THE ICK FACTOR

Foreword 1:
"It's a simple recipe: you boil up the sweat and urine with distilled water and filter it to remove hair, lint and other contaminants." - A US News Reporter

Foreword 2:
Remember, Kevin Costner drinking his own Pee in the Hollywood movie "WATERWORLD" (directed by Kevin Reynolds and released in 1995).

Foreword 3:
This post is dedicated to Tamil film actor and director Kamal Haasan who never missed to include a urinating visual sequence in his movies.

Along with food warmers, modular booths, fitness equipments and a tiny fridge, another peculier but innovative instrument is also launched with the Space Shuttle Endeavour's 27th flight to the International Space Station on November 14, Friday. It is the "Water Recovery System" (WRS) that turns urine into drinking water.

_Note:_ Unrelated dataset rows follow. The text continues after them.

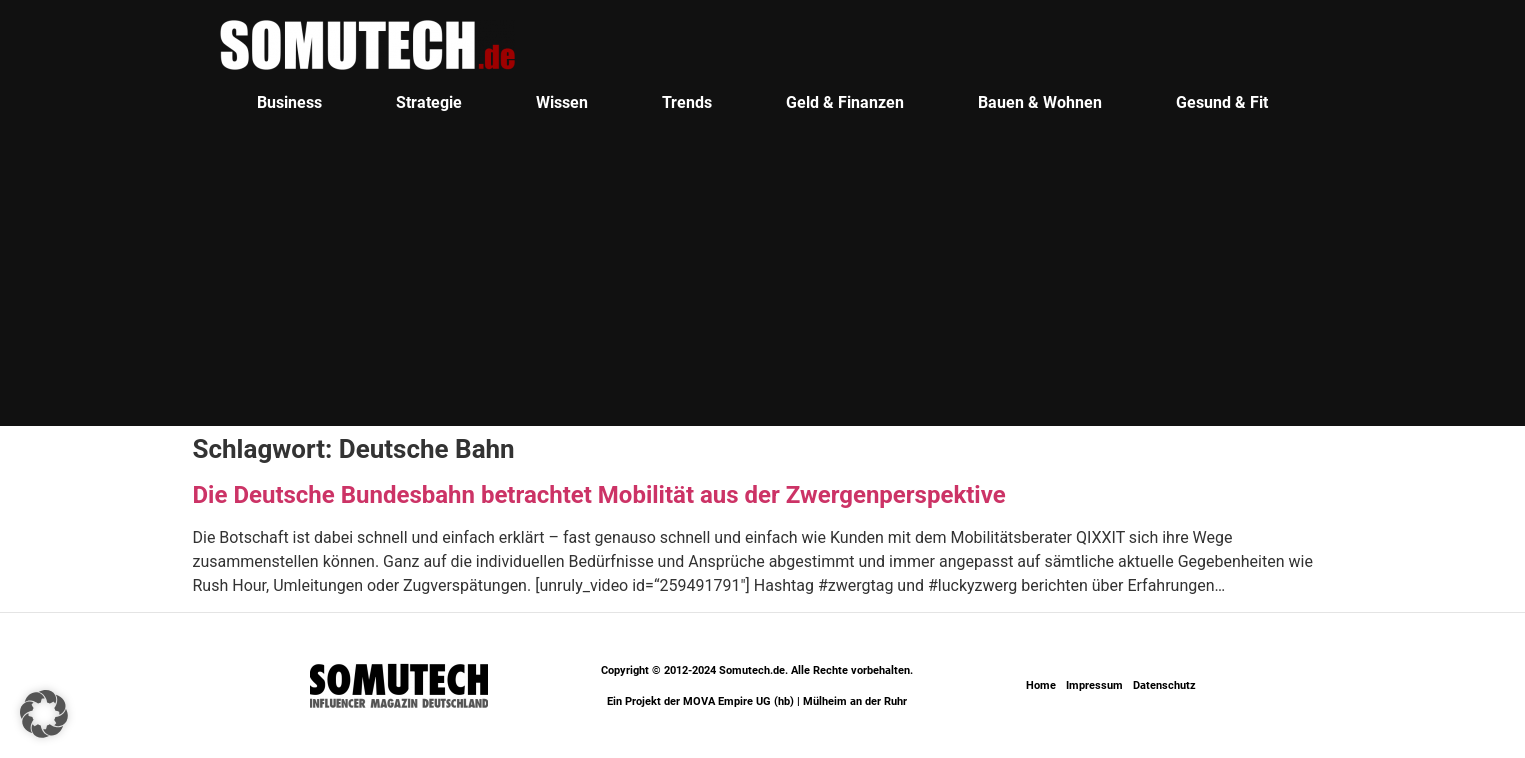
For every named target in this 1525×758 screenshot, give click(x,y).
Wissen (562, 102)
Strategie (429, 102)
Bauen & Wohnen (1040, 102)
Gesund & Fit (1222, 102)
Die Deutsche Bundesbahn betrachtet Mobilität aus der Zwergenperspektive (599, 495)
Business (289, 102)
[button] (44, 714)
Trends (687, 102)
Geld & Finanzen (845, 102)
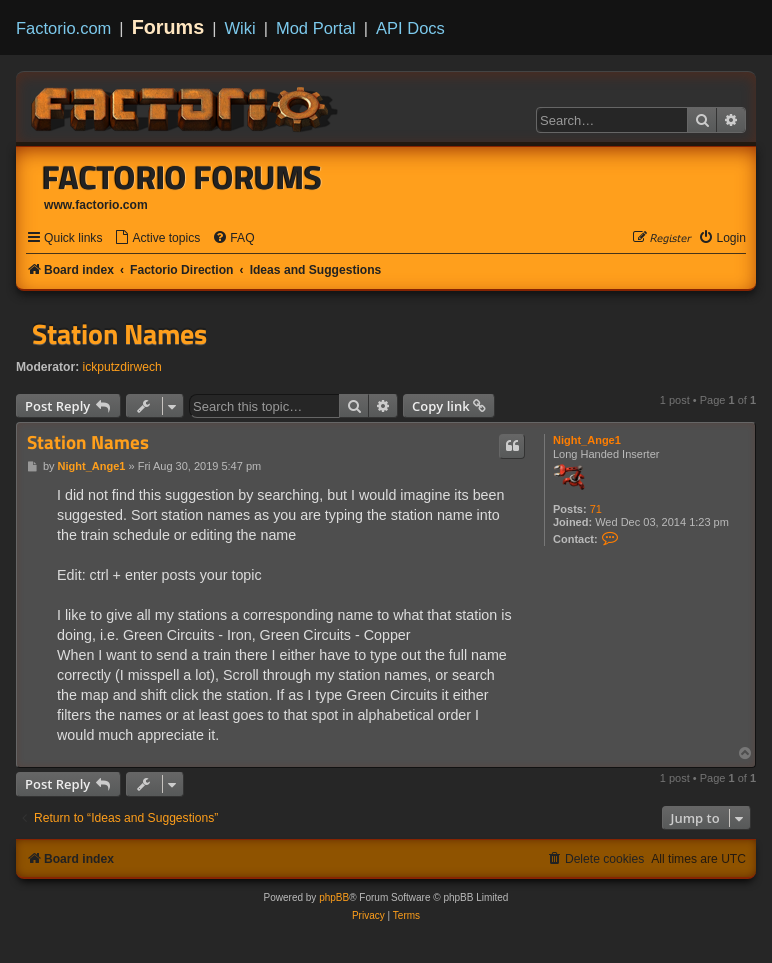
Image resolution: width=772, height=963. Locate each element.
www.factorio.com (96, 205)
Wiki (240, 28)
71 (596, 509)
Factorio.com (63, 28)
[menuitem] (157, 238)
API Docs (410, 28)
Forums (168, 27)
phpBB (334, 897)
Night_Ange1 (587, 440)
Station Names (119, 334)
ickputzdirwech (122, 367)
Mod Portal (316, 28)
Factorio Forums (182, 177)
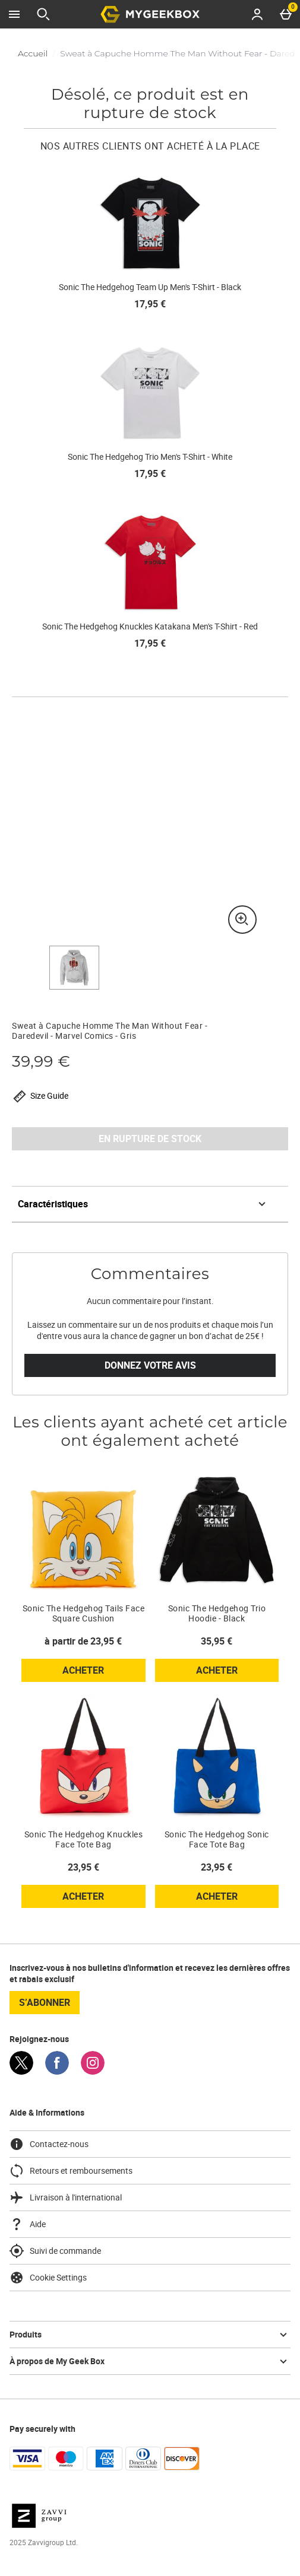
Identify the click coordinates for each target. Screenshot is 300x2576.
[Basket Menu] (285, 14)
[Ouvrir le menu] (14, 14)
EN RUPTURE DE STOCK (150, 1138)
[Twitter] (21, 2071)
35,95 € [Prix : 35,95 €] (216, 1641)
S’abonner (44, 2002)
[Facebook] (57, 2071)
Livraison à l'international (66, 2197)
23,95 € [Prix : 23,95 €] (83, 1867)
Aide (28, 2224)
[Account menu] (257, 14)
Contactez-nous (49, 2144)
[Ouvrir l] (74, 968)
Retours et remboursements (71, 2171)
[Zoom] (242, 919)
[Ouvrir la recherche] (43, 14)
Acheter (103, 1672)
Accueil (33, 53)
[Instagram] (93, 2071)
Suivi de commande (55, 2251)
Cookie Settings (48, 2277)
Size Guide (40, 1096)
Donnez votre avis (150, 1365)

The unit costing US $250 million is basically a sewage treatment plant that will be hooked up to the new US $19 million toilet. The toilet is equipped with funnels that will channel the liquids to the WRS. All the reclaimed water will go through a processing system to extract free gas and solid materials such as hair and lint.

It is then sent through a series of multi-filtration beds, in which impurities are removed through adsorption and ion exchange. Later, any remaining contaminants will be removed through a high-temperature chemical reactions which includes distilling, filtering and oxidizing. Iodine is also added to get rid of any remaining microbes.

Apart from this, the fluid from showers, shaving, tooth brushing and hand washing, as well as perspiration and water vapor that collects inside the astronauts' space suits are also purified into water. The system can capture cabin condensation too. The water recycling unit is successfully installed in the space station last Tuesday.


Water in space travel means weight in addition which dumps the valuable space on a spacecraft. "As early as the late 1960s we knew sustaining life in space would require recycling water and oxygen" says Bob Bagdigian, the project manager for the overall Regenerative Environmental Control and Life Support System on the station.

When it's fully functioning, the system will be able to pump out 93 kilograms of pure water everyday for the station's seven crew members. The recycling machine should cut down the amount of water and consumables that must be launched to the station by about $600,000 or 6,800 kilograms, a year.

"Some people may think it’s downright disgusting, but if it’s done correctly, you process water that’s purer than what you drink here on Earth. It allows us the capability of being more self sufficient and not requiring as many supplies to be sent up to the space station" says astronaut Heidemarie Stefanyshyn-Piper.

Indeed, if successful, the WRS system will be crucial to some of the long-term missions (like moon or mars) NASA is planning for the future (In its shuttle program in 2010, the electrical systems create water as a bi-product and after recycling it will answer much of the station's drinking water requirement).

Tail-piece 1:
Waiting for the new device are five containers of waste water from the Russian toilet aboard the space station to get recycled.

Tail-piece 2:
The astronauts won’t be drinking the water produced from the unit immediately. A sample will be taken back down to earth for testing.

Tail-piece 3:
Sources say that NASA is going to commercialise the Water Recovery System and make it
available for common man to enjoy (?!).